======== Data extract ========
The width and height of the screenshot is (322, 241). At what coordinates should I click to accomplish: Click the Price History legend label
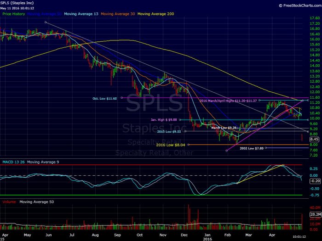[13, 14]
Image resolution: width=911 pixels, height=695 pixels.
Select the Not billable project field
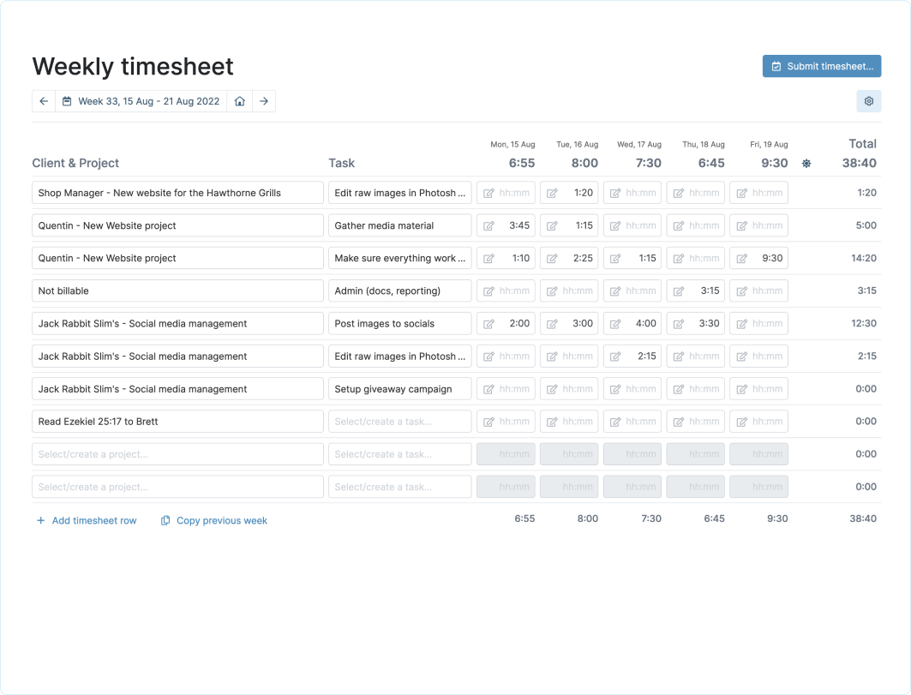177,291
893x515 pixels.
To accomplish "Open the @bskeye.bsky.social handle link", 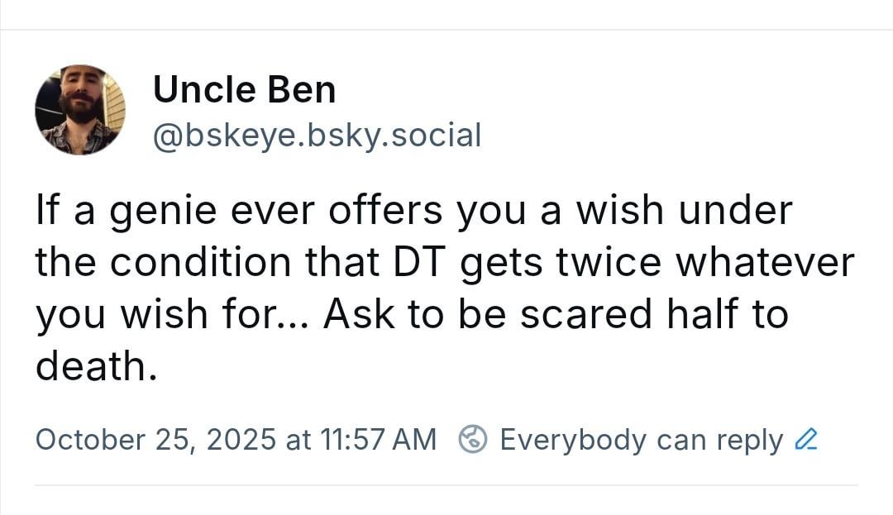I will pos(317,135).
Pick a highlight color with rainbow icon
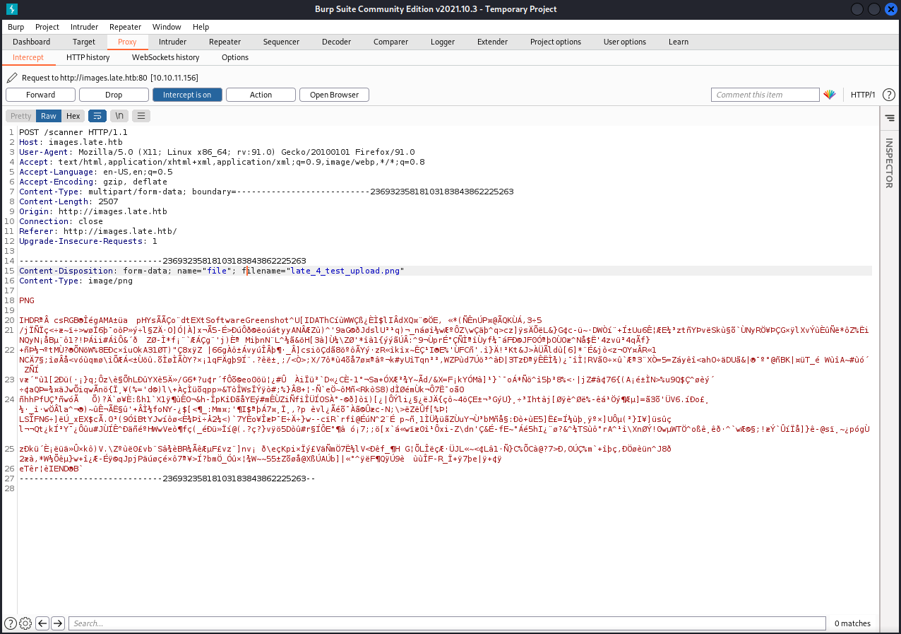The width and height of the screenshot is (901, 634). [x=830, y=95]

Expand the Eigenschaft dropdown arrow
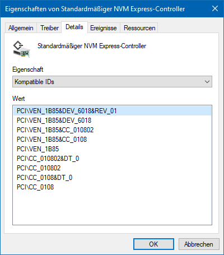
========
Exercise goal :: Tally every line in the listing above that contains "pixels", then state only the total.

Answer box :: 2